WHAT THE TASK REQUIRES: For the data below, report the number of lines that contain the string "screenshot" and nothing else.

Stored data:
--- --- ---

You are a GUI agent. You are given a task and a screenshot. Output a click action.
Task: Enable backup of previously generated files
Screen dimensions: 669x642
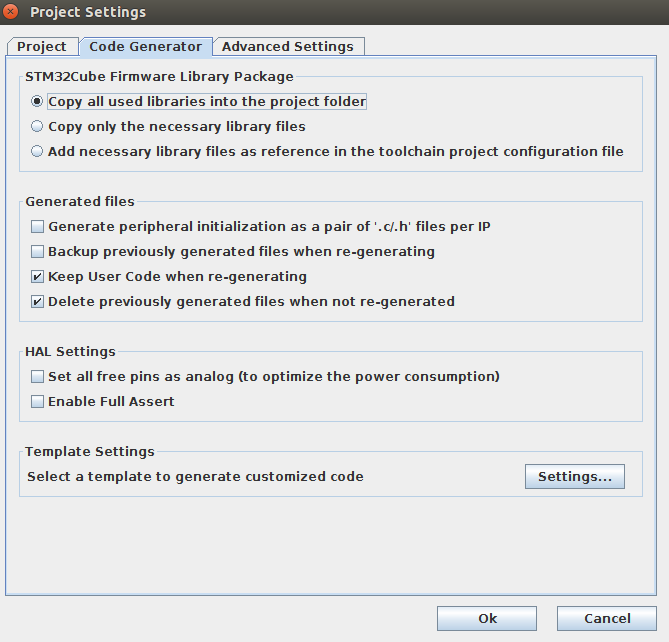[x=38, y=252]
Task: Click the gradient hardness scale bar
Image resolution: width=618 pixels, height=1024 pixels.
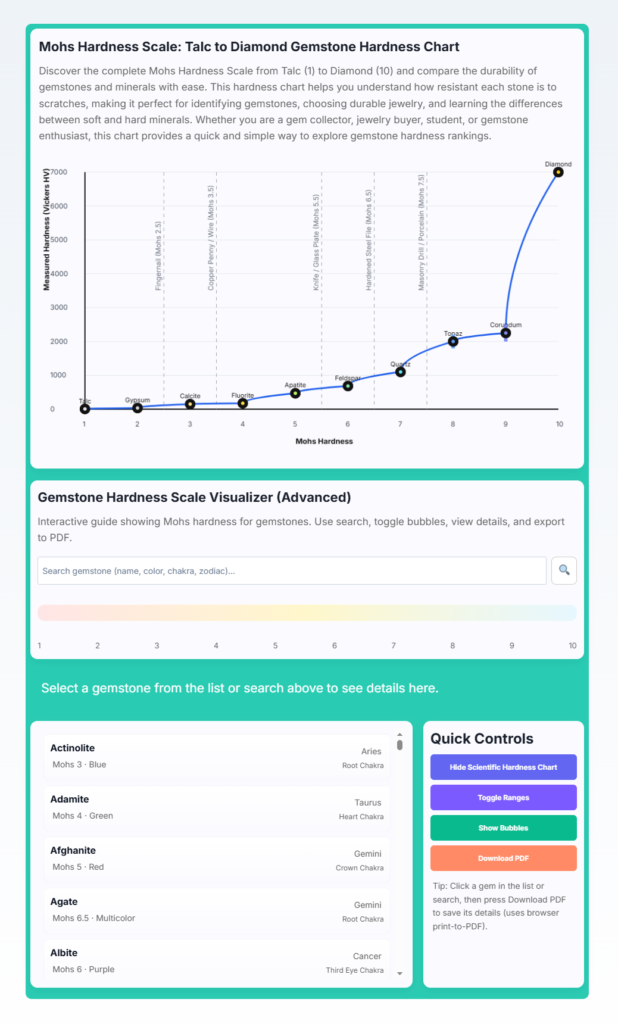Action: click(x=307, y=613)
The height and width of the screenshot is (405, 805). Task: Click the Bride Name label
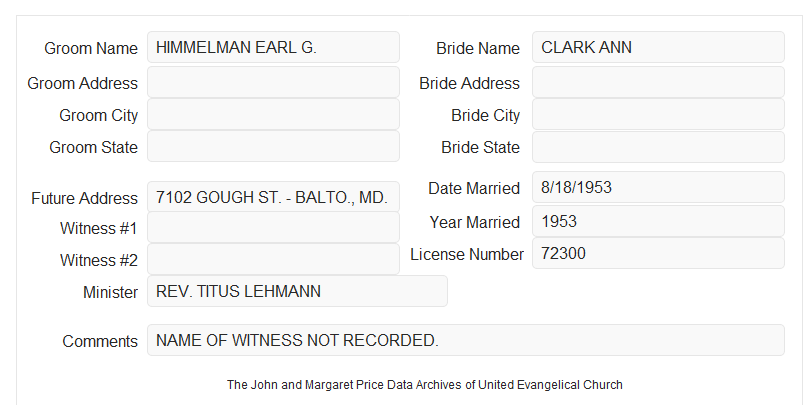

--- --- ---

RESULT OF THE TASK: 2